Reputation: 1537
TLDR
I started deleting rows from a massive InnoDB table about 8 hours ago, when I checked 45 mins ago about 80M rows were deleted, when i just checked a few minutes ago, the count was back to when I started, but rows are still being deleted - why?
The issue. My team inherited an app a few weeks ago, a reliable internal app (so not a showstopper) that updates reports from an internal data source. The initial developer did a good job, with one exception - he did not clean up old records in a particular table when new data was available, so over time the DB table grew to 500M records (each bi-weekly update adds a few million rows to this table).
We decided to clean up the table (MySql InnoDb) and add some logic to the update script to prevent this from happening again.
First step: I ran a simple delete command that is taking hours, I kicked off this afternoon and was going to let it run all night. My SQL is essentially:
delete from the_enormous_table where batch_id != most_recent_batch_id
About 45 mins ago the script had deleted about 80M records, but when I checked again a few mins ago, the row count seemed to have reset to where I had started yet continues to delete.
I am not a DBA but obviously have done things like this before - never with such a massive dataset. I think I have never had to deal with the nuances of InnoDB locking etc - or I have forgotten them over the years.
What is the issue here, do I need to break this down to smaller delete sets?
If that's the case, I may just recreate the table with the latest data set and then get rid of the old table.
Upvotes: 1
Views: 104
Reputation: 142453
For big DELETEs
, there are better ways.
Deleting the entire table -- TRUNCATE
.
Replacing the entire table -- Build a new table, then use RENAME
.
Deleting a big part of a table -- Walk through the table using the PRIMARY KEY
to look at chunks of 1000 rows at a time.

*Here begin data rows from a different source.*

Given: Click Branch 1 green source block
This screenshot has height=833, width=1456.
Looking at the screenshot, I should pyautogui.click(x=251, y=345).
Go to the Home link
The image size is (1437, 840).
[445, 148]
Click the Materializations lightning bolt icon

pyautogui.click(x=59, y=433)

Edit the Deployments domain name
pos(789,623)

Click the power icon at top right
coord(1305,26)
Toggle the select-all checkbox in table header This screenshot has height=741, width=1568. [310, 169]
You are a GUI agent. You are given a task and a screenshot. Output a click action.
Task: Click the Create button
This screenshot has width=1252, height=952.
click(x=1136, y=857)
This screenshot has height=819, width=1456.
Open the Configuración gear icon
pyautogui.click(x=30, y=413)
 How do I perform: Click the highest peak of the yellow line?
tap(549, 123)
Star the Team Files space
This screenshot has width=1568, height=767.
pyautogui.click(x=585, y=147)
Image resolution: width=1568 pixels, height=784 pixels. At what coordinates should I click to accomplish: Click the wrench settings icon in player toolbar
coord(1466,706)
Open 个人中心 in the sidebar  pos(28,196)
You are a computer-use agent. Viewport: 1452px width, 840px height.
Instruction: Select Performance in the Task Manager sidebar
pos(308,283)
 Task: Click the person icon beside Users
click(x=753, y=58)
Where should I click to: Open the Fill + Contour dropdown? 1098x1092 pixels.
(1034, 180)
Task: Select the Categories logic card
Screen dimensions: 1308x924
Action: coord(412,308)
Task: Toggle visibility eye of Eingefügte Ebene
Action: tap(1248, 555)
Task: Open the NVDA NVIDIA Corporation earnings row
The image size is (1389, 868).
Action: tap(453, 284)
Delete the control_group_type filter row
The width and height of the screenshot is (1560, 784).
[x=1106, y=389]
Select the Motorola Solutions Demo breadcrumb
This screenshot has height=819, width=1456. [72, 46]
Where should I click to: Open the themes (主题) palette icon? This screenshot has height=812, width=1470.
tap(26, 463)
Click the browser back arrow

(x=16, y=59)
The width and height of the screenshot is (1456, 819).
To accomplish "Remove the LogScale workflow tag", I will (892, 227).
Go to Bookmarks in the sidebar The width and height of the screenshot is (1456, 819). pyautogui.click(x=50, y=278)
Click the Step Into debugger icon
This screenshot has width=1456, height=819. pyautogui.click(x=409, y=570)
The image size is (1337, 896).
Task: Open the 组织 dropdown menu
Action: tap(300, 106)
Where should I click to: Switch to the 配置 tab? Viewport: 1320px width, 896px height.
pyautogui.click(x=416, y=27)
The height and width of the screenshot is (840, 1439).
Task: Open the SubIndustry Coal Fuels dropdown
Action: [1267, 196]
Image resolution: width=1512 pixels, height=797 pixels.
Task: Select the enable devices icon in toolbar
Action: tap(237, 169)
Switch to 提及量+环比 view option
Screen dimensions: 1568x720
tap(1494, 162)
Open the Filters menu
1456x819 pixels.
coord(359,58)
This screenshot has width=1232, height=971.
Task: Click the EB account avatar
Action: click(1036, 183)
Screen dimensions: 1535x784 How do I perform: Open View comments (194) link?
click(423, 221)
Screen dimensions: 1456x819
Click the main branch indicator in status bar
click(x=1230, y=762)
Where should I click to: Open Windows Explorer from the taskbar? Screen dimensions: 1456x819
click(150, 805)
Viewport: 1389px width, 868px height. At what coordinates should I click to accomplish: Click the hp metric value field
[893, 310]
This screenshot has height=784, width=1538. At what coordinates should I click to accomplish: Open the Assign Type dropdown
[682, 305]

Regular deletion of "old" rows -- PARTITION BY RANGE
.
Details: http://mysql.rjweb.org/doc.php/deletebig
(Karwin's Comment explained the title problem -- row counts bouncing around for InnoDB.)
Upvotes: 1
Reputation: 74690
TRUNCATE the table at the start of every run; it's a faster way to jettison large amounts of data. You can issue a truncate right now, or drop the table and make it anew if you like, to solve your immediate problem that you need to remove 500M records
Upvotes: 1